Dropshipping companies have become a staple of the e-commerce ecosystem, and it can be impossible for buyers to tell whether they are purchasing something authentic. On top of that, dropshippers can undercut sellers listing handmade items because their products are mass-produced. Despite the fact that they can be found across the web, dropship companies are particularly egregious on Etsy, which was built as a culture of side-hustle creatives rather than a mass-production retailer.

Slate podcaster Rachel Hampton put it this way: “Because they don’t have anything in stock, they have everything in stock.”

Users and sellers felt like Etsy was allowing companies to abuse their good intentions. In April of this year, sellers organized a strike. While they weren’t successful at their goals—getting the company to cancel their transaction fee increase, among other things—the strike turned into a union called the Indie Sellers Guild.

The debacle around Whalen’s Lions Not Sheep deception was a perfect storm of these two problems: how small business owners could manipulate the platform, and how Etsy’s culture was creating a cutthroat ecosystem where buyers might have no idea what they’re investing in.

Whitney says businesses will often run into problems selling in Utah when they are smaller. They might not understand the statutes for the state in which they’re selling.

“The biggest thing that we tell people is to do a little bit of research,” Whitney says. “You don’t know who you’re buying from… Whether that be a simple google search or going as far as [searching] on our website, consumers can search actions. They can see whether it has had an action taken against it.”

The Department of Commerce and its subsidiary, the Utah Division of Consumer Protection, occasionally take action against businesses for major violations—but these usually start with a public notice alerting buyers to a potential problem.
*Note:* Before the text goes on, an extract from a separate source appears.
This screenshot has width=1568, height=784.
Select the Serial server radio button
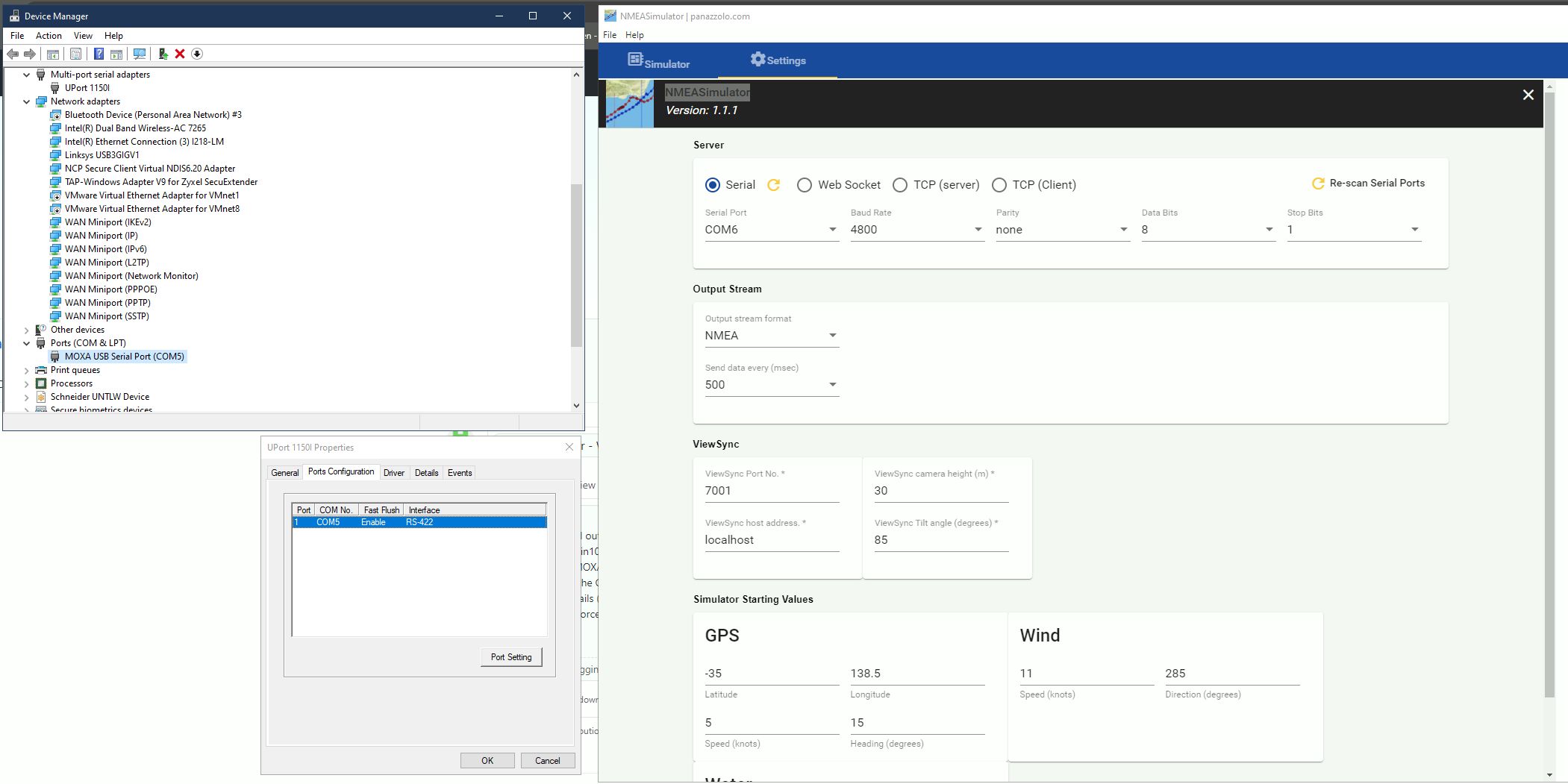point(714,184)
Whitney says his office’s primary goal is to educate the public about potential issues rather than take action against businesses.

For example, between July 2021 and June 2022, the office received 1,921 complaints about businesses in the state. Only two of those led to administrative actions, which can include ordering the businesses involved to shut down.

 The department wasn’t involved in the Lions Not Sheep case because it was a federal action, but Whitney did have advice for people buying apparel online.

 “The other thing we tell consumers is to check for reviews,” he says. “Reviews can be very telling. They should also be sometimes taken with a grain of salt because anybody can make a review. But it’s important to read those… Always make sure that you’re reading any sort of contract and you’re reading the fine print.”

Etsy represents an ever-evolving marketplace that requires buyers to be hyper-aware. And while government agencies like the Utah Division of Consumer Protection or the FTC step in at times, the vast majority of transactions are processed without a second thought.

“We do have a culture where more and more things are going online,” Whitney says. “It can be dangerous to put all of your trust into an online system that may or may not be there to protect you.”